Так вскоре после смерти мсье Жандро появился у Миши новый воспитатель, внушительного вида, с величественными манерами: англичанин мистер Виндсон.
Елизавета Алексеевна считала, что нашла гувернера, который обладал всеми необходимыми качествами.
Он был солиден, образован, у него была добродетельная жена и необыкновенная выдержка характера.
Елизавета Алексеевна была убеждена, что мистер Виндсон может преподать строгие правила морали и житейского поведения, и, назначив мистеру Виндсону очень солидное содержание, водворила его в отдельном флигеле - вместе с добродетельной женой, служанкой и небольшой библиотекой.
Внук ее не оценил в должной мере ни солидности, ни сдержанных манер этого гувернера, но оценил его библиотеку и знания. С его помощью он начал читать английских авторов, и через несколько месяцев мистер Виндсон с удивлением обнаружил, что Миша почти свободно читает в подлиннике Шекспира и Байрона.
Мистер Виндсон был доволен своим учеником и заявил приехавшему ненадолго Юрию Петровичу, что его сын Мишель обладает истинно британским упорством характера.
ГЛАВА 9
Осенняя непогода, наступив внезапно после теплых дней, в одну неделю превратила все проселочные дороги в непролазные топи и помешала Марии Акимовне отправить своего Акимушку из Тархан в Москву ко дню рождения Мишеля. Он приехал уже по первопутку, рано сменившему осеннюю мокроту.
Освободившись от забот своего старого дядьки и от всех теплых шарфов, которыми был закутан, Аким с криком: "Мишель, где ты?" - вбежал в Мишину комнату и остановился: из-за маленького письменного стола быстро встал и шагнул навстречу гостю совсем не тот Мишенька, с которым они так весело играли в тархановском парке. Перед Акимом стоял очень серьезный большой мальчик.
Они поздоровались, и Аким, преодолевая невольное смущение, сказал:
- Ну вот… Я и приехал. Только я опоздал немножко… Но ничего. Правда?
Миша молча кивнул головой и улыбнулся. И когда он улыбнулся, Аким увидел перед собой прежнее лицо буйного и веселого товарища и коновода их детских игр.
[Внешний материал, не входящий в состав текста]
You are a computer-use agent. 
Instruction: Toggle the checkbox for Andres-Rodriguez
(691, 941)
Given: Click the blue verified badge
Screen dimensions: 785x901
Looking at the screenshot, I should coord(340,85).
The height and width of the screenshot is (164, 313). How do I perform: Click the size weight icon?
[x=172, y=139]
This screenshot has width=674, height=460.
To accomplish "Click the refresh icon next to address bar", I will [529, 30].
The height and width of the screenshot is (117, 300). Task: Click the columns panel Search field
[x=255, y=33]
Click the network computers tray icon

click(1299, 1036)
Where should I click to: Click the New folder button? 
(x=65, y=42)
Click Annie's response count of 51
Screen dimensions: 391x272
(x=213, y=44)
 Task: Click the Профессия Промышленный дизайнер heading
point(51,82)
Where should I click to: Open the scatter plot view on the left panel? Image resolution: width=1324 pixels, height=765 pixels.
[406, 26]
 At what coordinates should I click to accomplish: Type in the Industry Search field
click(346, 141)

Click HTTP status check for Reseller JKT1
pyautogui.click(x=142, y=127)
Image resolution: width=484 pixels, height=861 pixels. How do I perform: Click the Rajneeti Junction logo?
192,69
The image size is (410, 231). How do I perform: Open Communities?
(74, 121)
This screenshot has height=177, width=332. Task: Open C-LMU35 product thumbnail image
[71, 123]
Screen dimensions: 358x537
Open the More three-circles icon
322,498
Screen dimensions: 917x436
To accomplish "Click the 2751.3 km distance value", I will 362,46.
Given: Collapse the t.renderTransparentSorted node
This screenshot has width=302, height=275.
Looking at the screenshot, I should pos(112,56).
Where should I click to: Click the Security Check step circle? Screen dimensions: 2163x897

Но этот товарищ детских игр уже учился в пансионе, и на столе у него стоял великолепный, по мнению Акима, письменный прибор, а рядом с альбомом, на котором было написано: "Рисунки", лежала раскрытая тетрадь со стихами…
- Это вам столько задали выучить? - спросил он, пораженный.
- Нет, - ответил Миша, снисходительно улыбнувшись. - Сюда я переписываю Байрона. А это "Шильонский узник". Я тебе потом почитаю.
- Но тут написано "К…" и стоят три звездочки, - продолжая всматриваться в листок, сказал Аким.
Легкая краска смущения покрыла смуглое лицо Миши.
- Ах, это? Это просто мое, - сказал он, прикрывая листок.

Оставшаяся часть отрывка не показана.